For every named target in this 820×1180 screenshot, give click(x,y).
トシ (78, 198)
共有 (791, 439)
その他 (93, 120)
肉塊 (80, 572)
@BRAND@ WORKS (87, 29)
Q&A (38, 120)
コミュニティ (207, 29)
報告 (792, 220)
----------------
* [DESCRIPTION OF THE TASK]: Transcribe every entry verbatim.

* [RESPONSE BELOW]:
For every named target in this 820×1180 screenshot, give click(x,y).
トシ (78, 198)
共有 (791, 439)
その他 (93, 120)
肉塊 (80, 572)
@BRAND@ WORKS (87, 29)
Q&A (38, 120)
コミュニティ (207, 29)
報告 (792, 220)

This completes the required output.